課題 1 – 提供テキストのうち、「珠洲原発こそ建設されなかった」で始まり「官僚の古賀茂明氏はこう言う。」で終わる部分を一字一句そのまま書き写してください。
課題 2 – 提供テキストに名前が出てくる電力会社を、すべて挙げてください。
課題 3 –
提供テキストに基づき、次の問いに答えてください。
(a) 珠洲市に原子炉2基を建設する計画が浮上したのは何年ですか。
(b) 規制委が「活断層ではない」とする北陸電力の主張を認めた、志賀原発2号機の敷地内を走る断層は何本ですか。
(c) 東日本大震災の最大の揺れは何ガルでしたか。

== 提供テキスト ==

珠洲市に原子炉2基を建設する計画が浮上したのは1975年。北陸電力・中部電力・関西電力の3社が共同で運営する計画だった。市議会も原発誘致を議決。2014年から稼働する予定だったが、住民の反対運動などで03年に計画は凍結され、建設には至らなかった。
もし珠洲原発が計画通りに建設され、稼働中に今回の地震が起きていたらと想像するとゾッとする。そもそも珠洲市のある能登半島周辺は活断層があることが知られ、ここ数年は群発地震も続いていた。
珠洲原発こそ建設されなかったが、能登半島には北陸電力志賀原発がある。東日本大震災以降は停止しているが、まさに再稼働に向けて動き出したところなのである。
実は志賀原発も、原子炉建屋直下に活断層がある懸念が拭えない。原子力規制委員会の有識者調査団も16年に「活断層と解釈するのが合理的」という見解をまとめている。しかし今年3月、規制委は志賀原発2号機の安全審査で、敷地内を走る10本の断層は「活断層ではない」とする北陸電力の主張を認めたのだ。このまま再稼働に走って本当に大丈夫なのか?
原発を動かすという目的ありき
ベストセラーになっている最新刊「分断と凋落の日本」でも原発の問題を縷々指摘している元経産官僚の古賀茂明氏はこう言う。
「そもそも日本の原発は地震に弱い。今は民間の耐震住宅だって3000ガル以上の耐震性があるのに、原発の耐震設計基準は1000ガル以下が大半です。2000年以降、1000ガル以上の地震は18回も起きている。東日本大震災の最大の揺れは2933ガルでした。岸田首相はよく『世界最高水準の規制基準』と言いますが、規制委も機能していないのが実情です。問題があっても先延ばしするだけで、本来は申請を却下すべきなのに規制委は絶対に『ダメ』とは言わない。何とか審査を通すためにあれこれアドバイスまでしている。原発を造った以上、長く動かしたいという電力会社の理屈に寄り添って、そのための法律やルールを政府が考えているのです。だから、実効性のあるものをつくるのが非常に難しい避難計画は規制委の審査対象から外され、政府が恣意的にお墨付きを与える仕組みになっています。何としても原発を動かすという目的ありきで日本のエネルギー政策は決められているのです」
列島は活断層だらけだ。この調子では、日本中すべての原発稼働計画に疑問の目を向けざるを得ない。実際、珠洲原発の計画凍結も直下の活断層の存在が理由ではなかった。用地買収が思うように進まなかったことや電力需要の低迷を受けて、電力会社側が珠洲市に凍結を申し入れて建設が中止された。電力会社側の都合が優先されてきたということだ。

===
== 提供データ ==

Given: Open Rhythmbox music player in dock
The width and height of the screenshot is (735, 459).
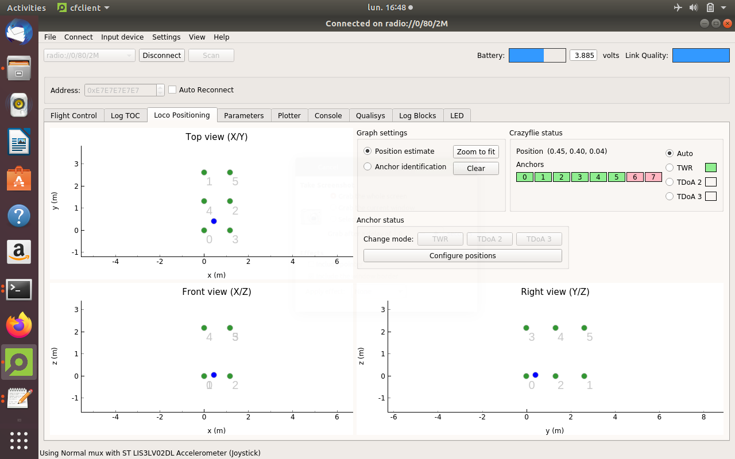Looking at the screenshot, I should coord(19,105).
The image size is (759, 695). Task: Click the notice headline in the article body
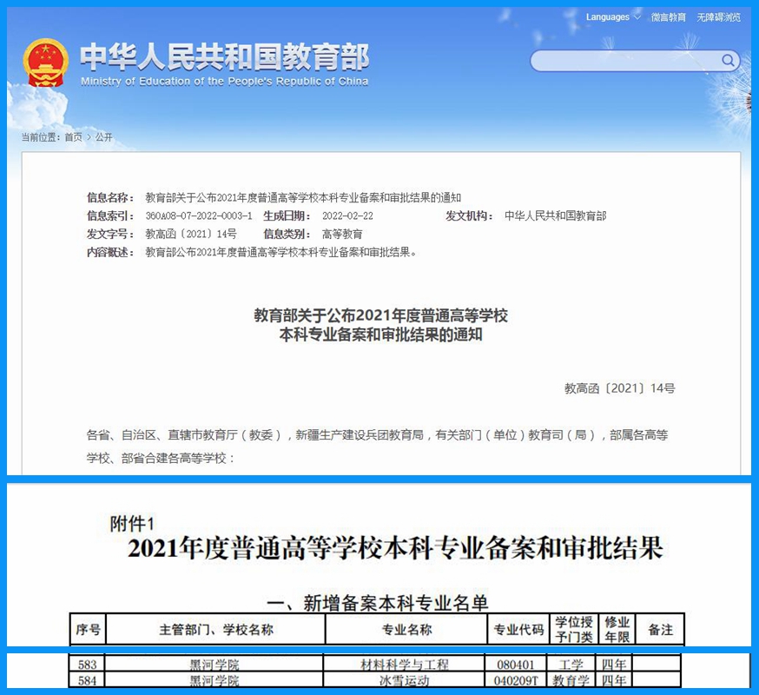380,324
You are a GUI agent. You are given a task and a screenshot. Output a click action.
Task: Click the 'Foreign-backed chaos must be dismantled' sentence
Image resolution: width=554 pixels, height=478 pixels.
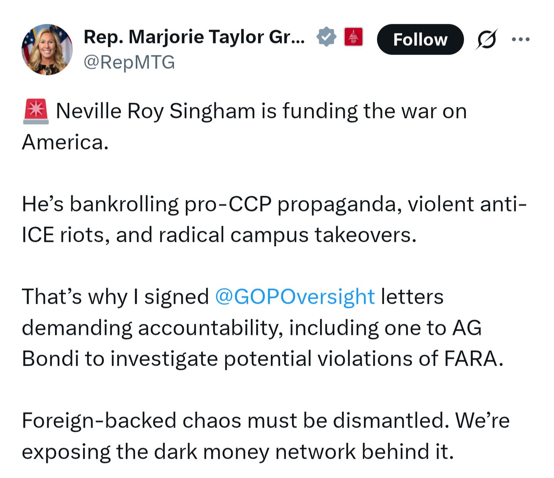[x=235, y=420]
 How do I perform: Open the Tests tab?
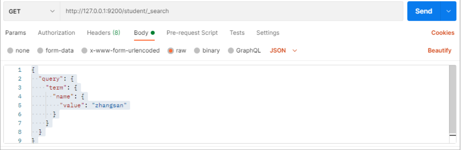[237, 33]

===

回答 1 –
珠洲原発こそ建設されなかったが、能登半島には北陸電力志賀原発がある。東日本大震災以降は停止しているが、まさに再稼働に向けて動き出したところなのである。
実は志賀原発も、原子炉建屋直下に活断層がある懸念が拭えない。原子力規制委員会の有識者調査団も16年に「活断層と解釈するのが合理的」という見解をまとめている。しかし今年3月、規制委は志賀原発2号機の安全審査で、敷地内を走る10本の断層は「活断層ではない」とする北陸電力の主張を認めたのだ。このまま再稼働に走って本当に大丈夫なのか?
原発を動かすという目的ありき
ベストセラーになっている最新刊「分断と凋落の日本」でも原発の問題を縷々指摘している元経産官僚の古賀茂明氏はこう言う。

回答 2 –
北陸電力
中部電力
関西電力

回答 3 –
(a) 1975年
(b) 10本
(c) 2933ガル